By Robert Roy Britt, LiveScience Managing Editor
posted: 24 January 2006 10:47 am ET

"After dropping for about 15 years, the amount of sunlight Earth reflects back into space, called albedo, has increased since 2000, a new study concludes. That means less energy is reaching the surface. Yet global temperatures have not cooled during the period.

Increasing cloud cover seems to be the reason, but there must also be some other change in the clouds that's not yet understood. "The data also reveal that from 2000 to now the clouds have changed so that the Earth may continue warming, even with declining sunlight," said study leader Philip R. Goode of the New Jersey Institute of Technology. "These large and peculiar variabilities of the clouds, coupled with a resulting increasing albedo, presents a fundamental, unmet challenge for all scientists who wish to understand and predict the Earth's climate."

Cloud changes

Earth's albedo is measured by noting how much reflected sunlight in turn bounces off the Moon, something scientists call earthshine. The observations were made at the Big Bear Solar Observatory in California. The findings will be published Jan. 24 in Eos, a weekly newspaper of the AmericanGeophysical Union.

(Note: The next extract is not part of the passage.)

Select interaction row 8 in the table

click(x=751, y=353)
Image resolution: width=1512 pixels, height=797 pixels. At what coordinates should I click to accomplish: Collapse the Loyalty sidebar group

On any given day, about half of Earth is covered by clouds, which reflect more sunlight than land and water. Clouds keep Earth cool by reflecting sunlight, but they can also serve as blankets to trap warmth. High thin clouds are better blankets, while low thick clouds make better coolers. Separately, satellite data recently showed that while the difference between high and low clouds had long been steady at 7-8 percent, in the past five years, for some unknown reason, the difference has jumped to 13 percent. High, warming clouds have increased while low clouds have decreased.

Research shows condensation trails, or contrails from jet airplanes, fuel more highaltitude clouds. But they have not been shown to account for all the observed change. What about global warming? Earth's albedo appears to have experienced a similar reversal during a period running from the 1960s to the mid-1980s. Goode's team says there may be a large, unexplained variation in sunlight reaching the Earth that changes over the course of two decades or so, as well as a large effect of clouds re-arranging by altitude.

How do the findings play into arguments about global warming and the apparent contribution by industrial emissions? That's entirely unclear. "No doubt greenhouse gases are increasing," Goode said in a telephone interview. "No doubt that will cause a warming. The question is, 'Are there other things going on?'"


What is clear is that scientists don't understand clouds very well, as a trio of studies last year also showed. "Clouds are even more uncertain than we thought," Goode said.